- Compito scritto 1:
Traduci in inglese questa frase dell'estratto della sentenza: "Il ricorso è infondato e deve essere respinto."
- Compito scritto 2:
Prosegui l'estratto della sentenza sul ricorso per cassazione dopo la sua ultima frase.

In data 10.10.2011 il ricorrente
depositava copia della decisione assunta dalla Sezione
Fallimentare del Tribunale di Crotone in data 29.7.2011
con la quale era stata disposta Consulenza Tecnica
d'Ufficio al fine di accertare la sussistenza delle
condizioni per la fallibilità della Società E.
Industriale S.r.l..
Il ricorso è infondato e deve
essere respinto.
In tema di misure cautelari
personali, allorché sia denunciato, con ricorso per
cassazione, vizio di motivazione del provvedimento
emesso dal Tribunale del riesame in ordine alla
consistenza dei gravi indizi di colpevolezza, alla Corte
suprema spetta il compito di verificare, in relazione
alla peculiare natura del giudizio di legittimità e ai
limiti che ad esso ineriscono, se il giudice di merito
abbia dato adeguatamente conto delle ragioni che l'hanno
indotto ad affermare la gravità del quadro indiziario a
carico dell'indagato, controllando la congruenza della
motivazione riguardante la valutazione degli elementi
indizianti rispetto ai canoni della logica e ai principi
di diritto che governano l'apprezzamento delle
risultanze probatorie.

- Estratti delle righe:
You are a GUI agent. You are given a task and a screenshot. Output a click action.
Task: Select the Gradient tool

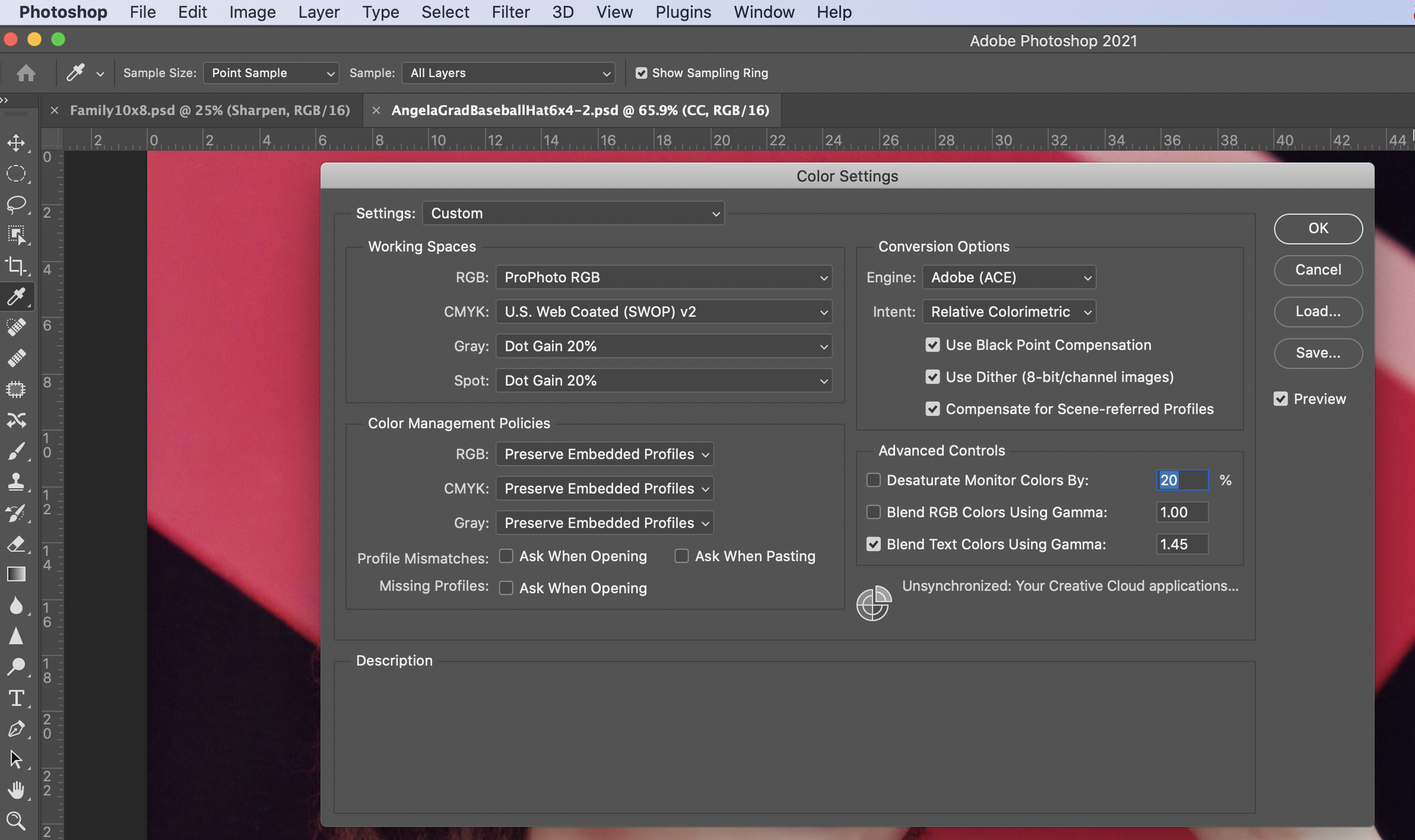pos(16,574)
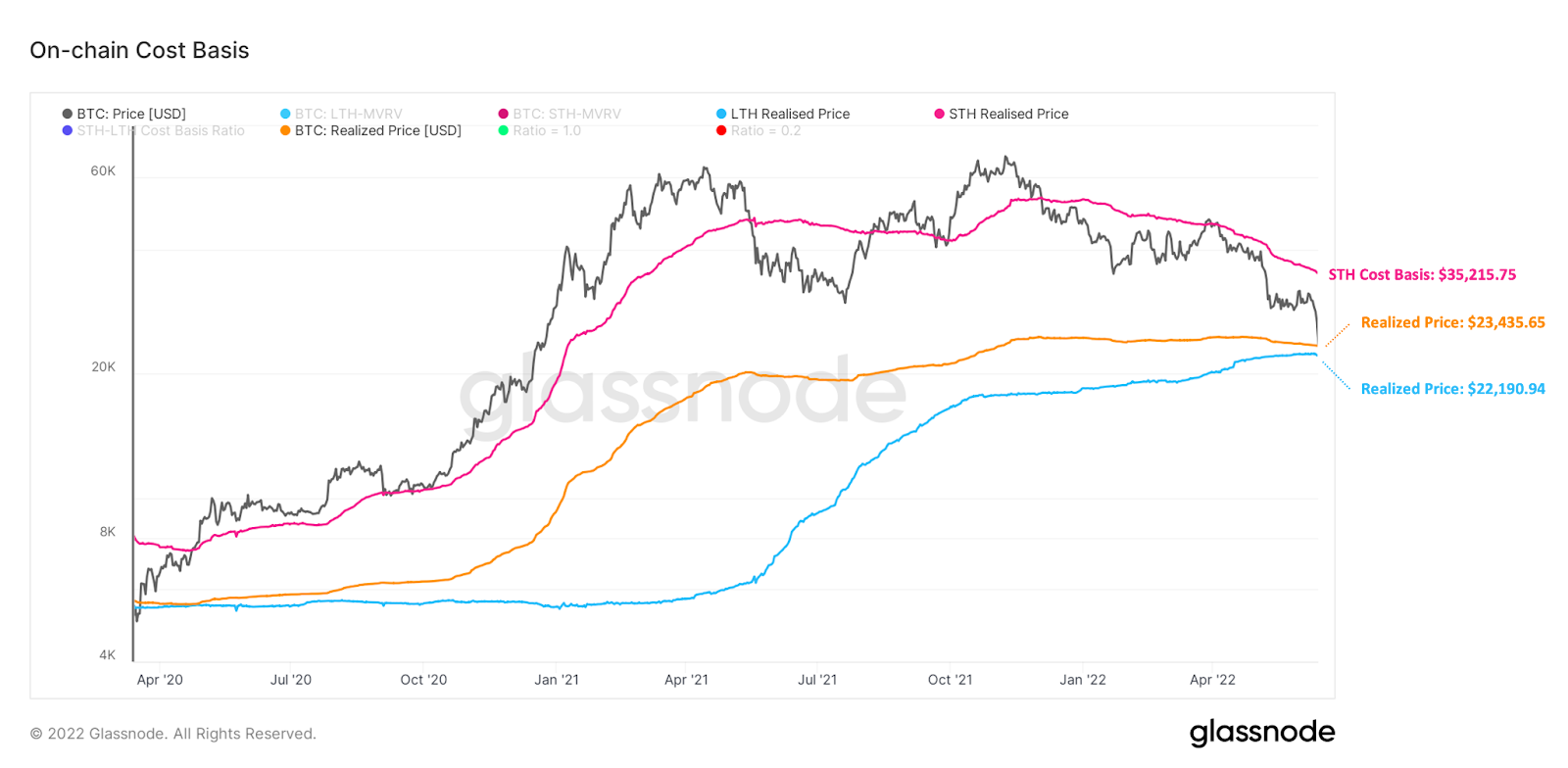Click the blue LTH Realised Price dot
The width and height of the screenshot is (1568, 768).
(x=721, y=114)
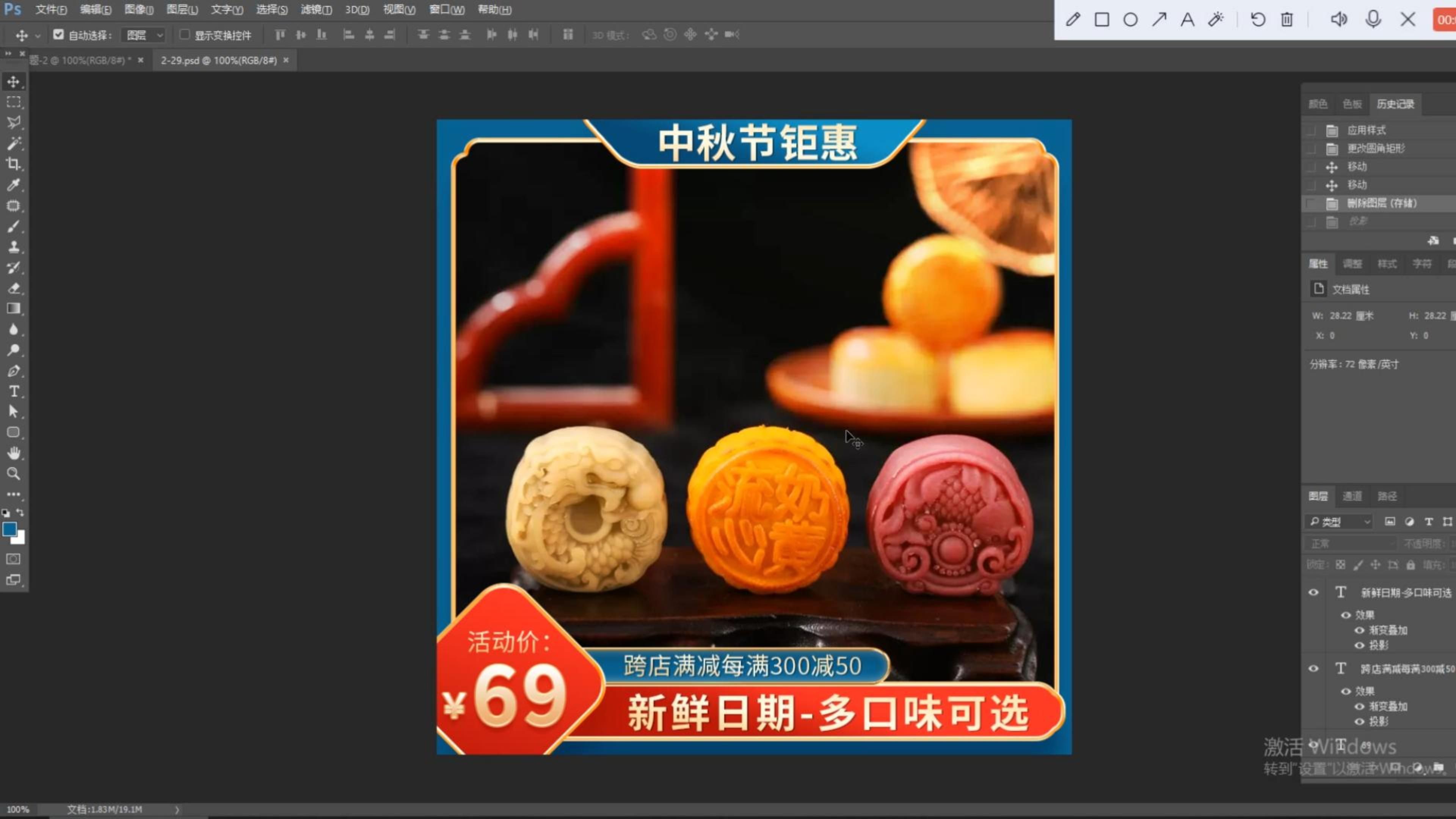Viewport: 1456px width, 819px height.
Task: Select the 更改圆角矩形 history state
Action: [1376, 149]
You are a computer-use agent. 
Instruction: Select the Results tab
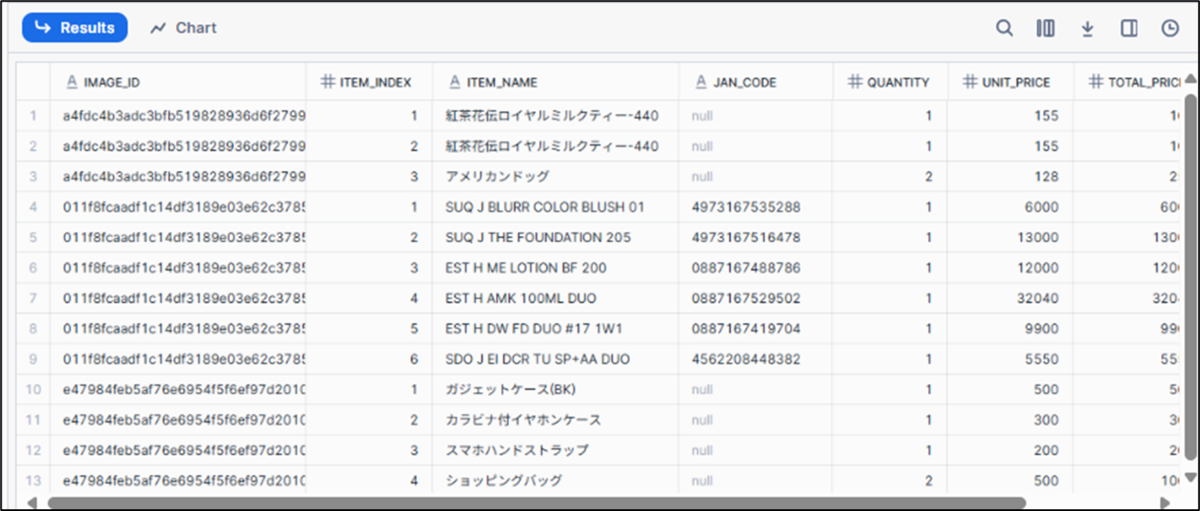coord(75,28)
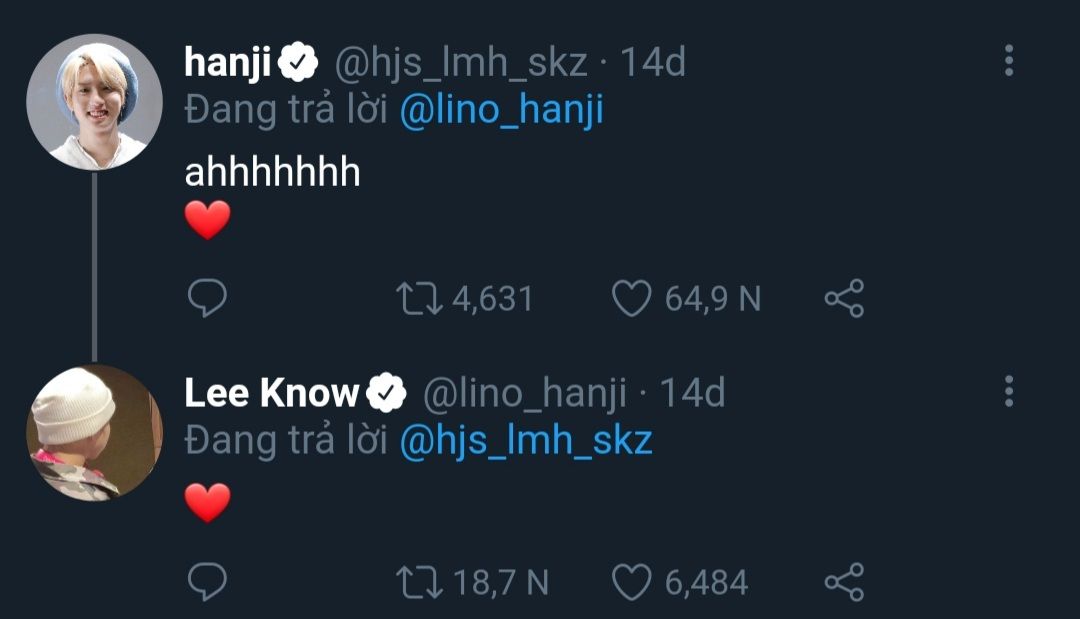1080x619 pixels.
Task: Click hanji's verified badge
Action: point(298,64)
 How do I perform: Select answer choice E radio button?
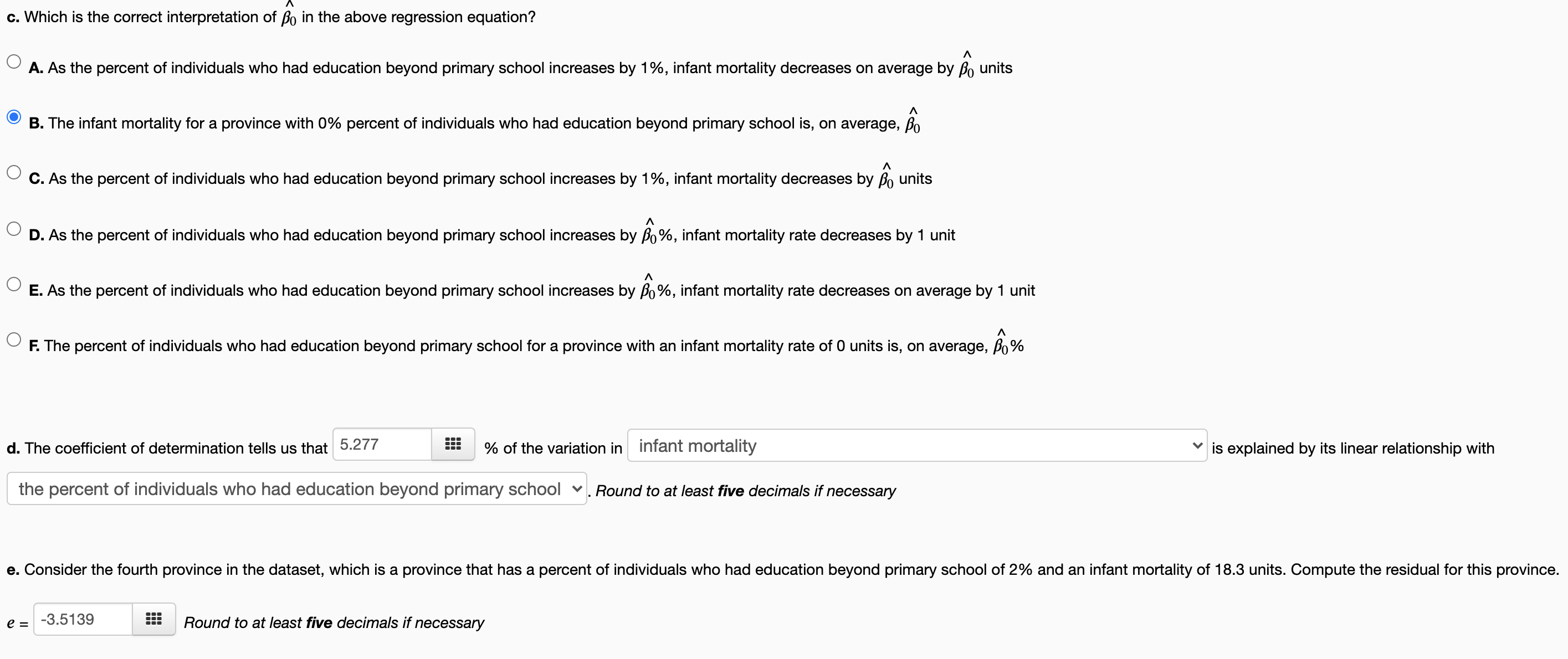(x=13, y=284)
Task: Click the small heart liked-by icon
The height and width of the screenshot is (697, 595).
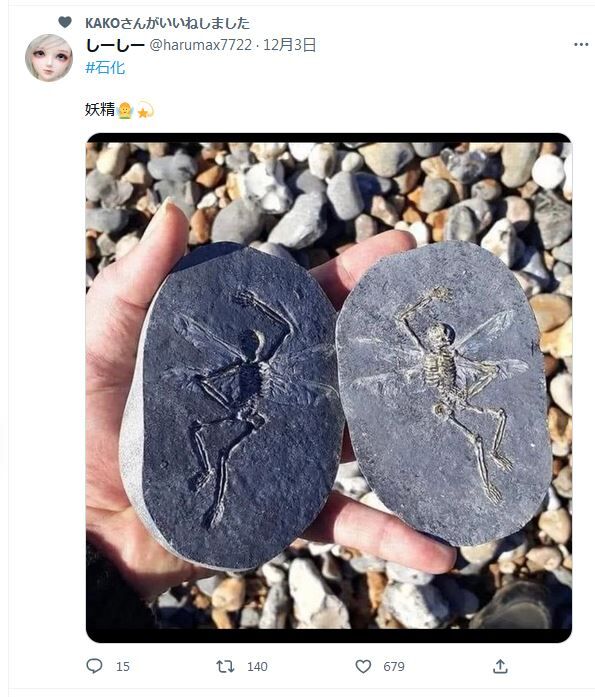Action: [65, 22]
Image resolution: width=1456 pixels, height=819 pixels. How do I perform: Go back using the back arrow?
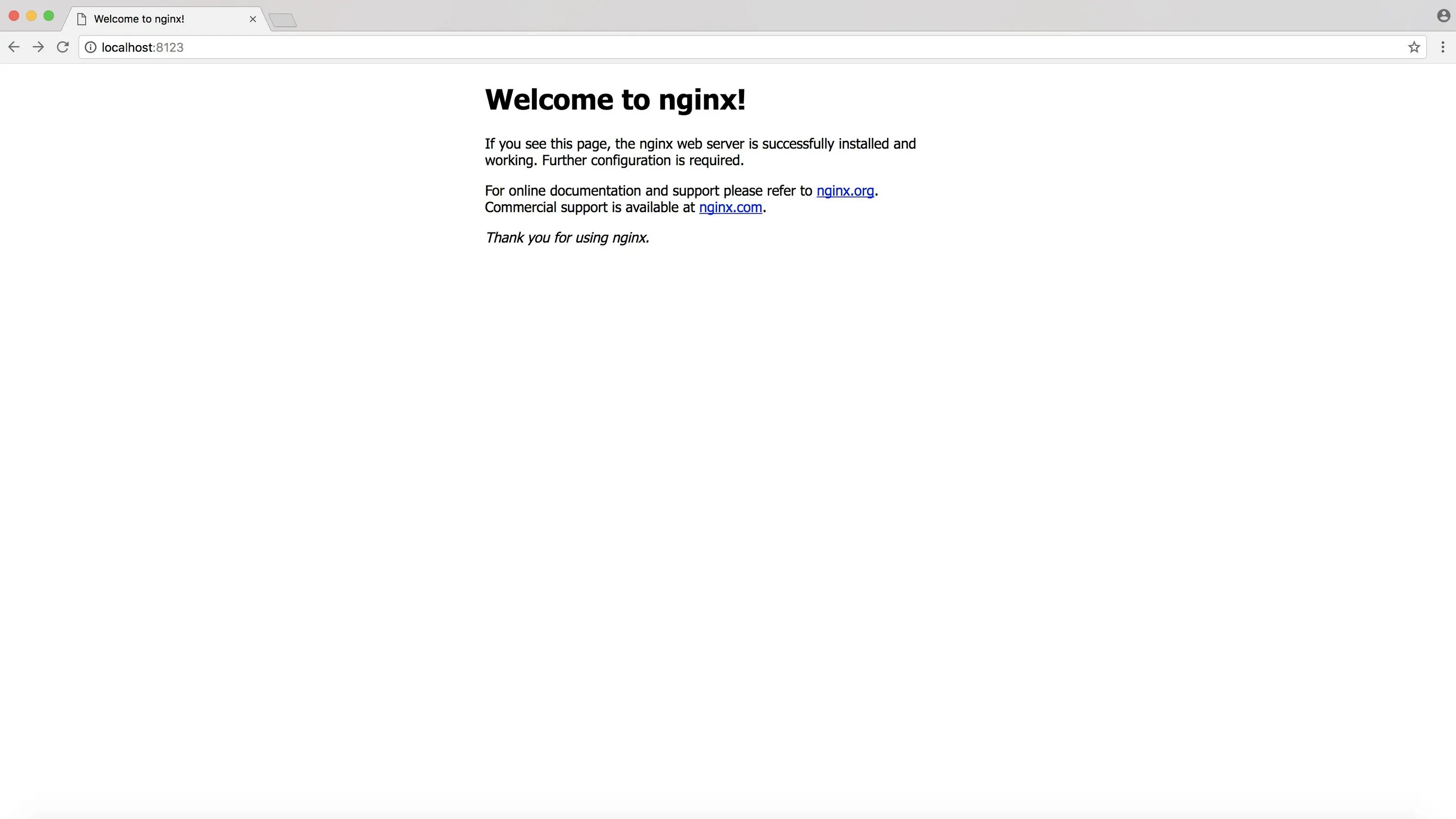pyautogui.click(x=14, y=48)
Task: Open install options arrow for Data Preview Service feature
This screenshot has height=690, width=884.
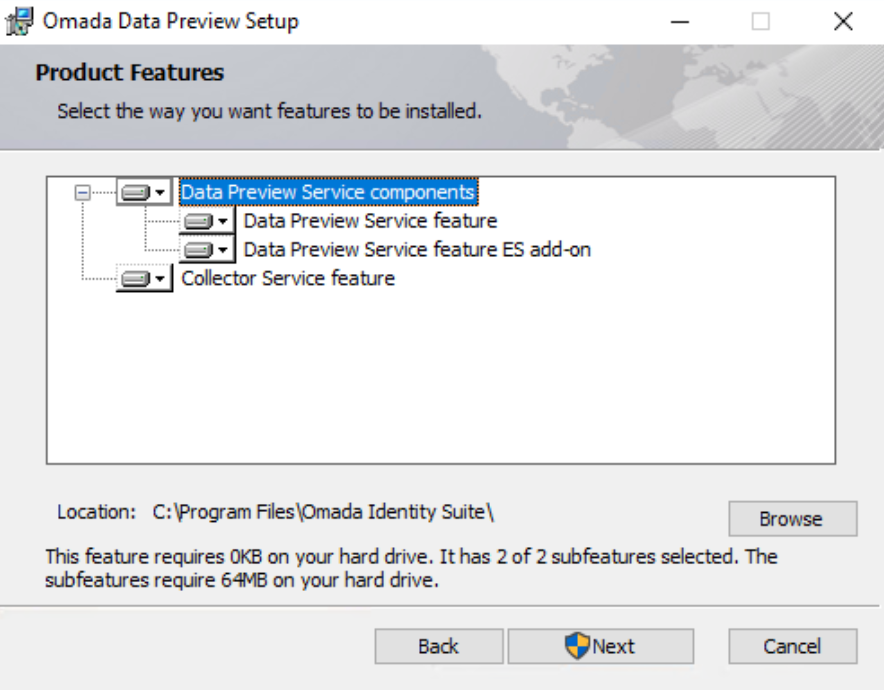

- Risposta finale 1:
The appeal is unfounded and must be dismissed.

- Risposta finale 2:
Deve aggiungersi che, con riguardo
alle doglianze attinenti alla tenuta argomentativa del
provvedimento, il controllo di legittimità sulla
motivazione non concerne né la ricostruzione dei fatti
né l'apprezzamento del giudice di merito, ma è
circoscritto alla verifica che il testo dell'atto
impugnato risponda a due requisiti che lo rendono
insindacabile: a) l'esposizione delle ragioni
giuridicamente significative che lo hanno determinato;
b) l'assenza di difetto o contraddittorietà della
motivazione o di illogicità evidenti, ossia la
congruenza delle argomentazioni rispetto al fine
giustificativo del provvedimento. Deve aggiungersi che
l'illogicità della motivazione, deve risultare
percepibile ictu oculi, in quanto, come già indicato,
l'indagine di legittimità sul discorso giustificativo
della decisione ha un orizzonte circoscritto, dovendo il
sindacato demandato alla Corte di Cassazione limitarsi,
per espressa volontà del legislatore, a riscontrare
l'esistenza di un logico apparato argomentativo, senza
possibilità di verifica della rispondenza della
motivazione alle acquisizioni processuali (Cass., Sez.
4, 4 dicembre 2003, Cozzolino ed altri). Deve inoltre
precisarsi che il vizio della "manifesta illogicità"
della motivazione deve risultare dal testo del
provvedimento impugnato, nel senso che il relativo
apprezzamento va effettuato considerando che l’ordinanza
deve essere logica "rispetto a se stessa", cioè rispetto
agli atti processuali citati.
Va altresì ricordato che, anche
alla luce del nuovo testo dell'art. 606 c.p.p., comma 1,
lett. e), come modificato dalla L. 20 febbraio 2006, n.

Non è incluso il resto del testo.